— Что же они сами не купили Кырбоя, почему позволили перейти ему в наши руки? — удивилась Анна, которую рассказ отца заинтересовал не на шутку.
— Ни у кого здесь не было тогда таких денег, чтобы подступиться к Кырбоя, да и где им было взять тут столько денег! Ведь и мы бы их не имели, если б Оскар из России не привез. Здешние хуторяне это знают, и этого-то они не могут простить нам по сей день. С пьяных глаз мне многие говорили: «Кабы вы деньги здесь заработали да купили Кырбоя, мы бы еще поглядели, как вам это удалось, а так — эко диво, подумаешь!»

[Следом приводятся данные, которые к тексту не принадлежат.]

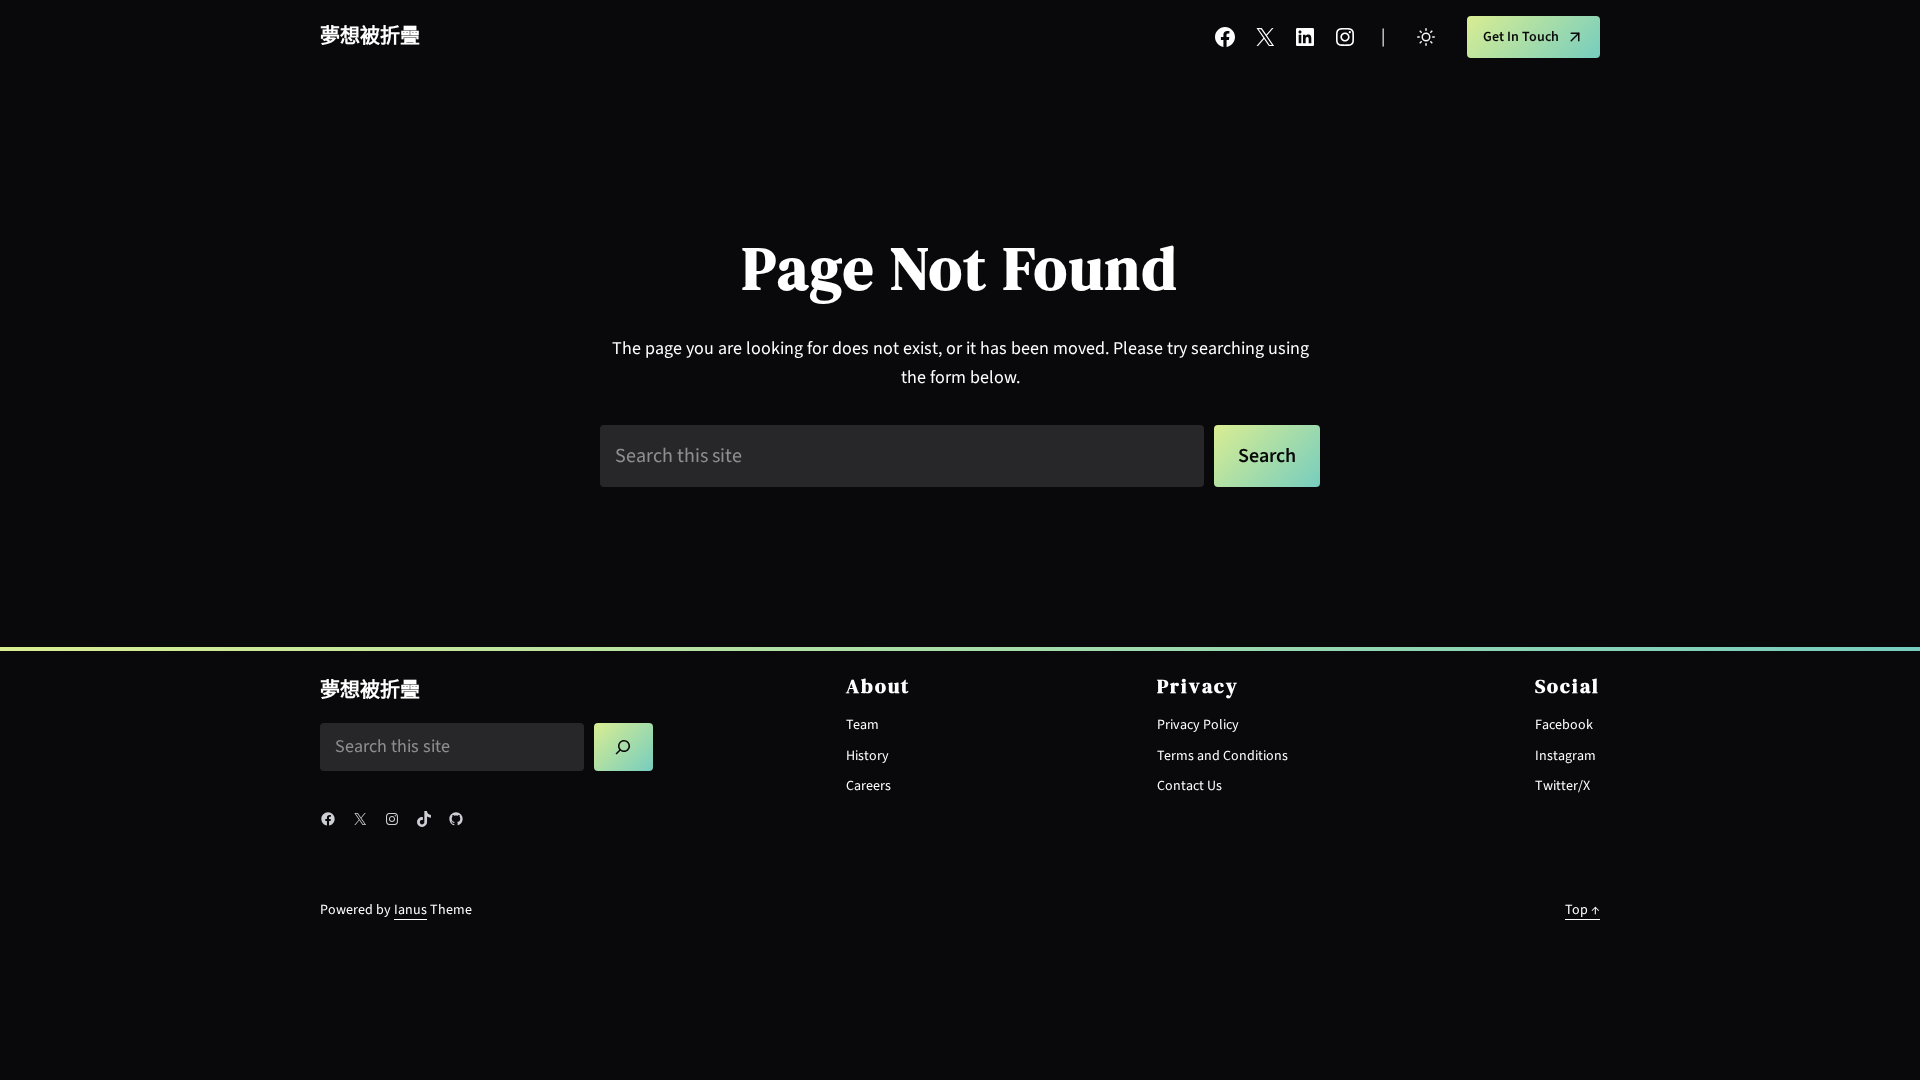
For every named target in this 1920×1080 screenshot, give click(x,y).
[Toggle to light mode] (1426, 37)
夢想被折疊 (370, 37)
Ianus (410, 910)
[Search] (624, 747)
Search (1267, 456)
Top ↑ (1582, 910)
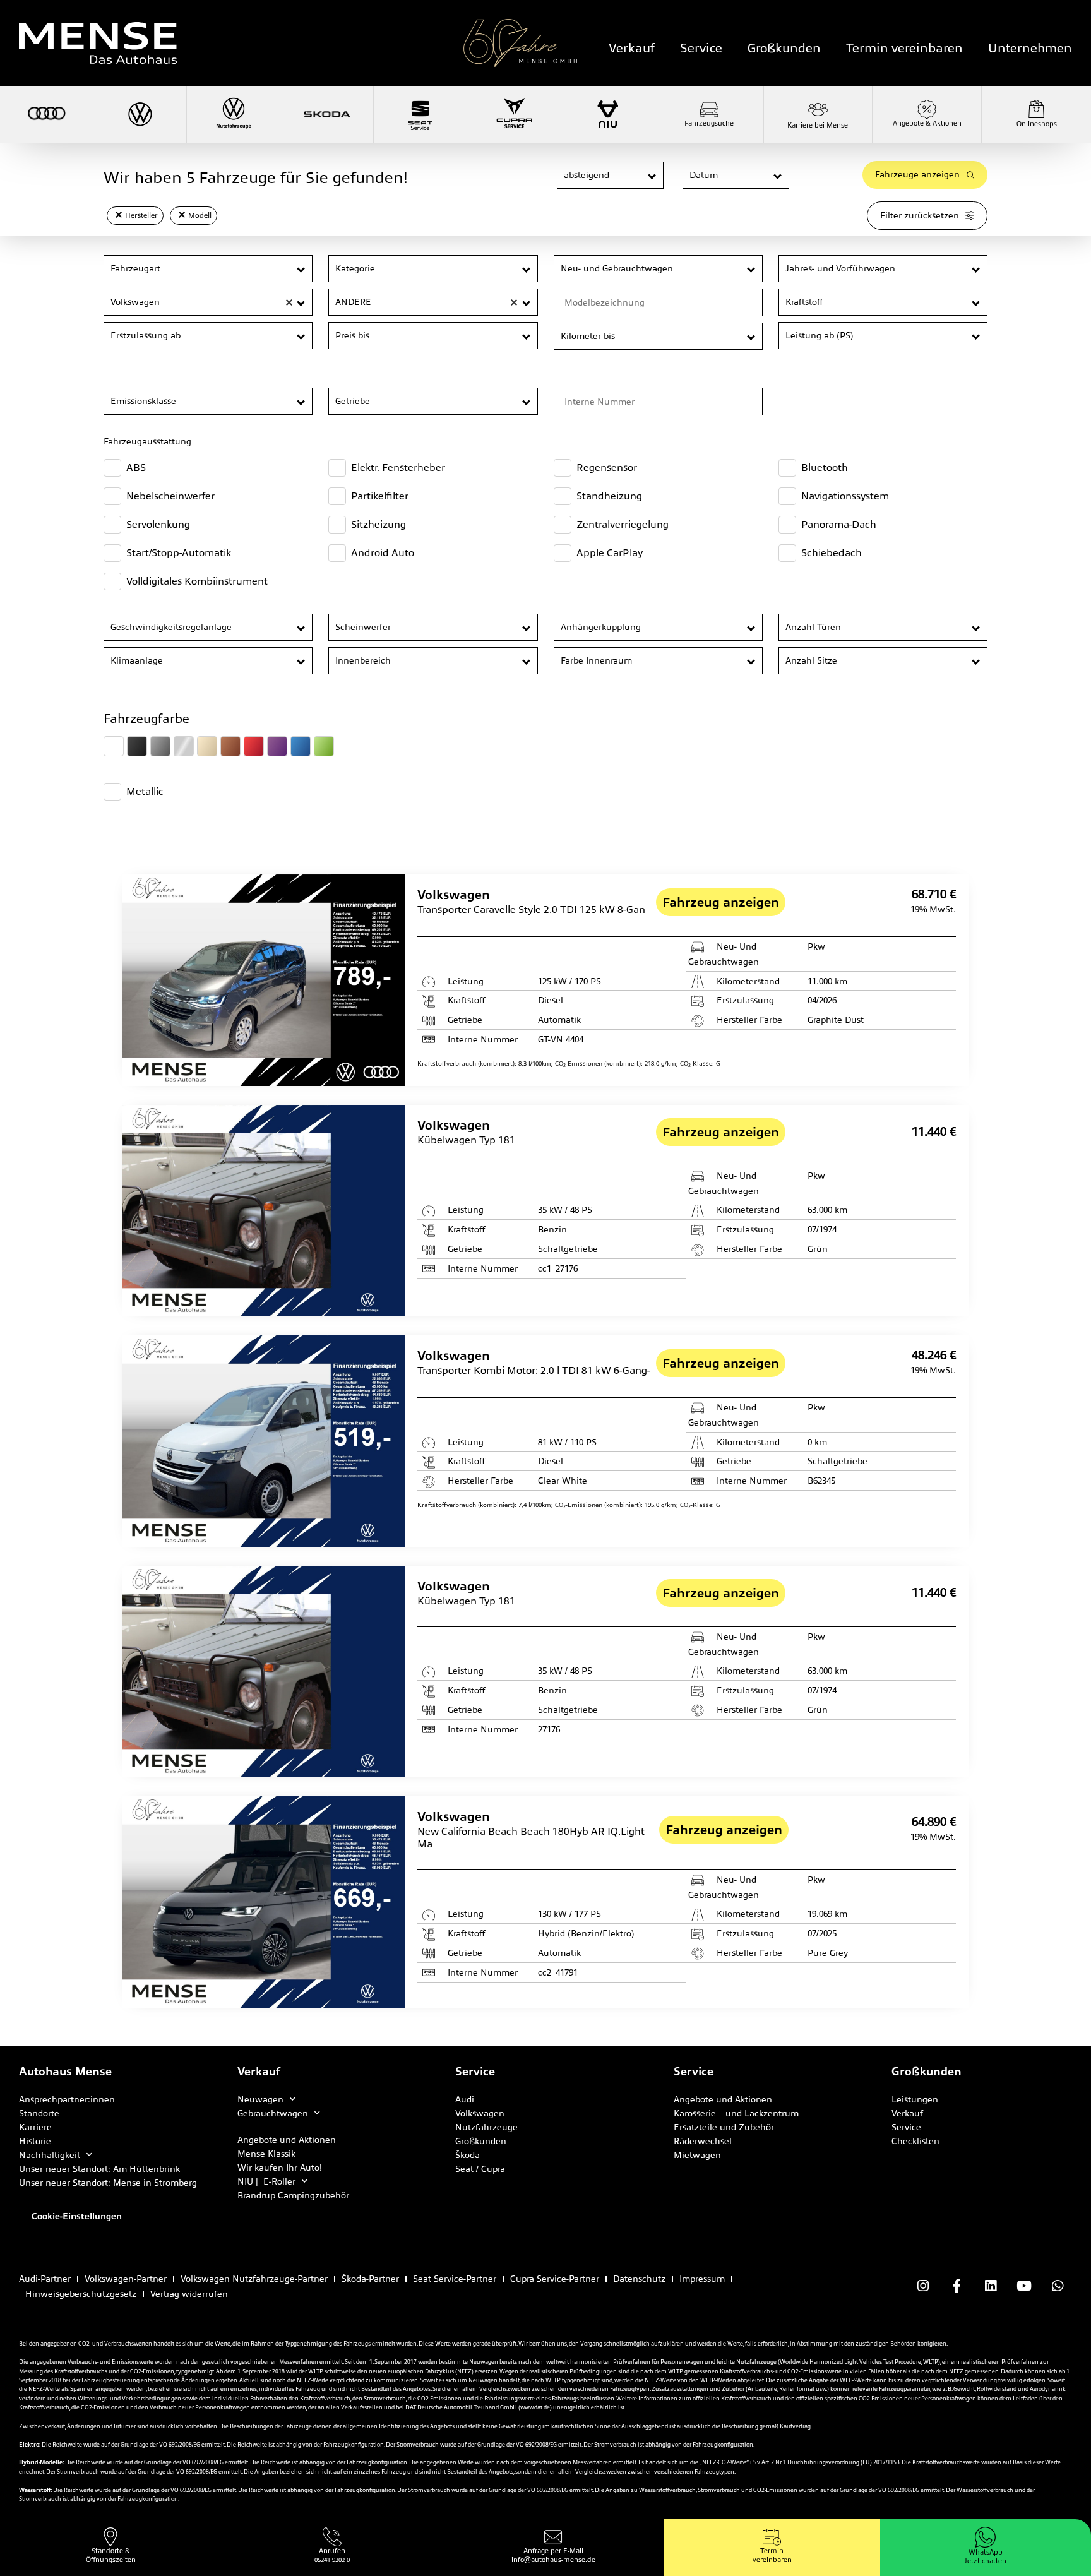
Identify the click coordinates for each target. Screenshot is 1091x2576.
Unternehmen (1030, 48)
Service (701, 48)
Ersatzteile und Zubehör (724, 2127)
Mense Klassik (266, 2154)
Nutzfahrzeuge (486, 2127)
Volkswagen (479, 2113)
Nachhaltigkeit (49, 2155)
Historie (35, 2141)
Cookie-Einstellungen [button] (77, 2216)
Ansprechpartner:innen (67, 2099)
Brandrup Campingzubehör (293, 2195)
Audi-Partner (45, 2279)
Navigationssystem (845, 496)
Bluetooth (824, 467)
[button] (652, 176)
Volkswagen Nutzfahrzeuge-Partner (254, 2279)
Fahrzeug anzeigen (720, 902)
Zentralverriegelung (622, 524)
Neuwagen (260, 2099)
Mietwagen (697, 2155)
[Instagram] (923, 2286)
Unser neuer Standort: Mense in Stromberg (108, 2183)
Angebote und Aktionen (286, 2140)
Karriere (35, 2127)
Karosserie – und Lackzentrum (736, 2113)
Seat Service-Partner (454, 2279)
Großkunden (784, 48)
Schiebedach (831, 552)
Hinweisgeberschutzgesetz (80, 2294)
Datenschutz (639, 2279)
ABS (136, 467)
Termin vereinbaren (904, 48)
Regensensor (606, 467)
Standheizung (609, 496)
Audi (464, 2099)
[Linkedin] (990, 2286)
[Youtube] (1024, 2286)
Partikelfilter (379, 496)
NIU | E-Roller (266, 2181)
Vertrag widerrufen (189, 2294)
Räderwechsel (703, 2141)
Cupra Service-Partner (554, 2279)
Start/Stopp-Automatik (178, 552)
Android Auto (382, 552)
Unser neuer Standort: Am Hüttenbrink (99, 2169)
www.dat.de (535, 2407)
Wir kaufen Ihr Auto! (279, 2167)
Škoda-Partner (370, 2279)
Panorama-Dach (838, 524)
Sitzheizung (378, 524)
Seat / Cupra (480, 2169)
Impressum (702, 2279)
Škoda (467, 2155)
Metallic (145, 791)
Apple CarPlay (609, 552)
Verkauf (632, 48)
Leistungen (914, 2099)
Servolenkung (158, 524)
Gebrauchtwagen (272, 2113)
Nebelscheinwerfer (170, 496)
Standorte (39, 2113)
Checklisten (915, 2141)
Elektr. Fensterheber (398, 467)
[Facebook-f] (956, 2286)
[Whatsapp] (1057, 2286)
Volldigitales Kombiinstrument (197, 581)
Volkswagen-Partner (126, 2279)
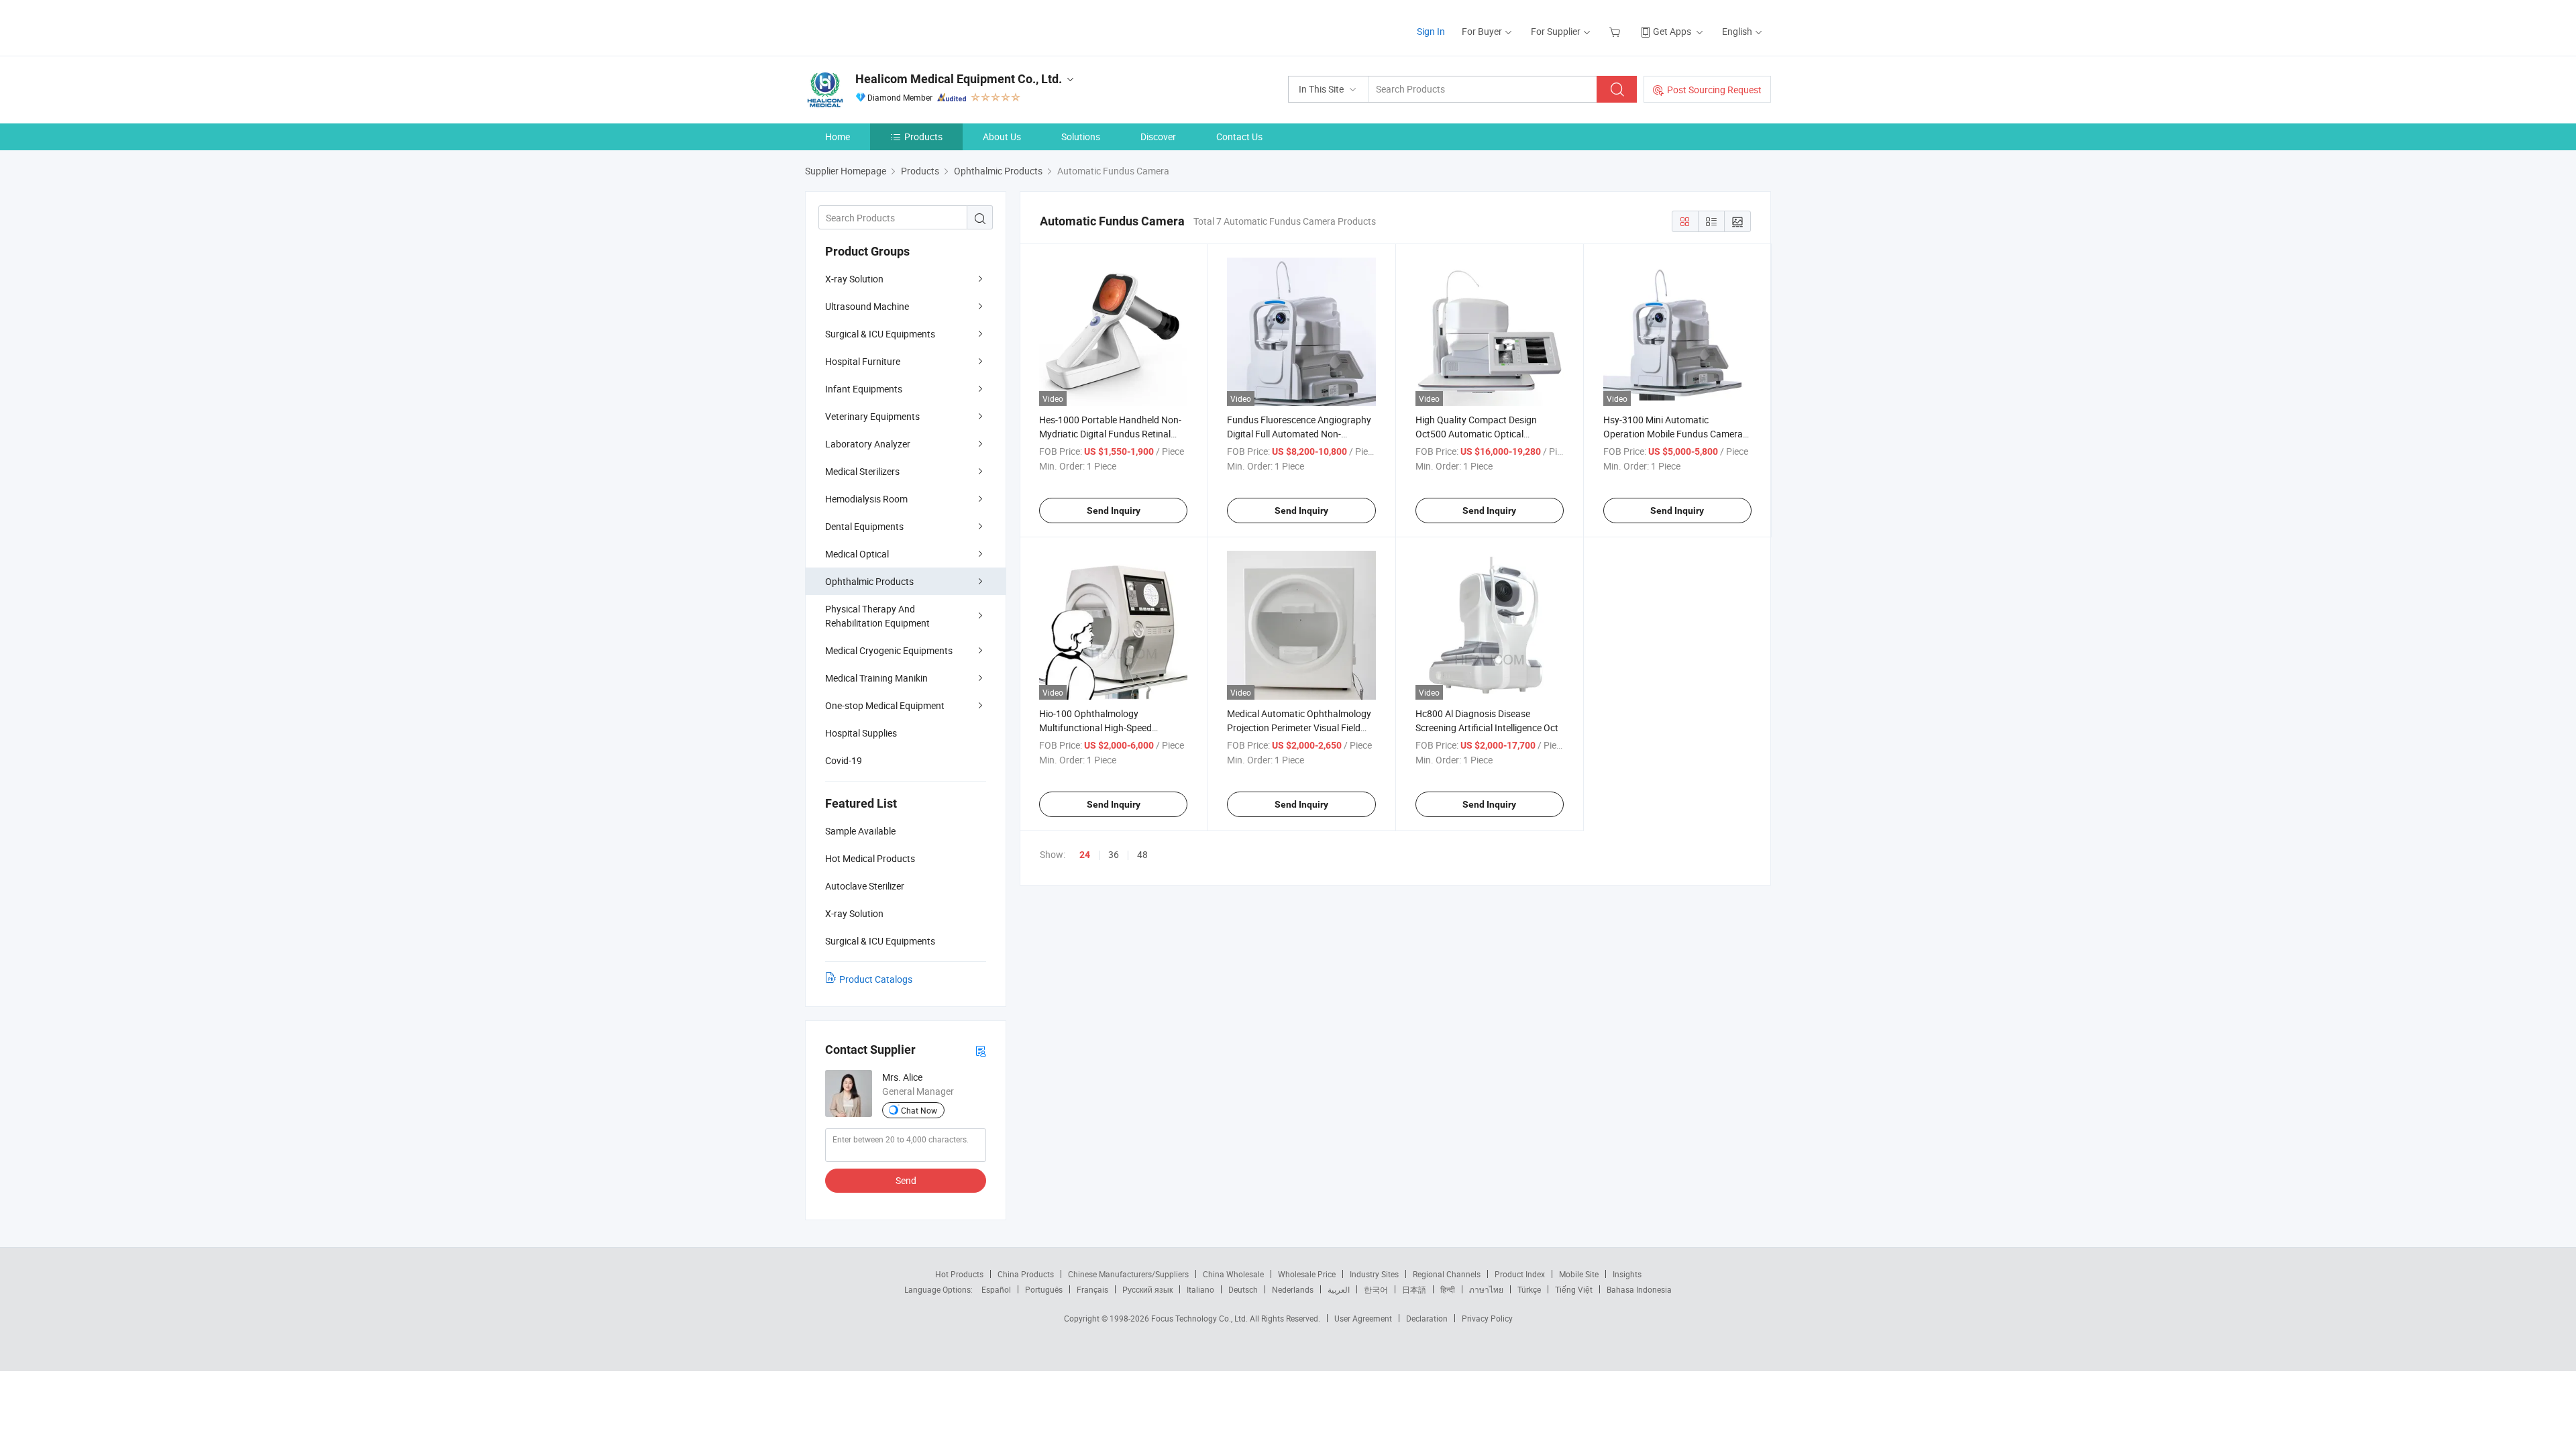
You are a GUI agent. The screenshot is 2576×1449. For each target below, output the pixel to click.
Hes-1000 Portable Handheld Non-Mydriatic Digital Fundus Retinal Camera (1110, 433)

— Не все ли равно, на какие деньги усадьба куплена, — заметила Анна.
— Видно, не все равно, раз они так говорят, — ответил Рейн. — Они ненавидят чужие деньги, должны быть свои, здесь заработанные. Поэтому я уверен, что если каткуский Юри не сегодня-завтра помрет и оставит усадьбу сыну, тот тоже ее не продаст, нам во всяком случае не продаст, разве что кому другому.
— Неужели сын так на отца похож? — спросила Анна; разговор этот интересовал ее все больше. — Ведь он и не должен был наследовать усадьбу, но началась война, брата убили, вот Виллу и приехал сюда; мне об этом на троицу рассказывали.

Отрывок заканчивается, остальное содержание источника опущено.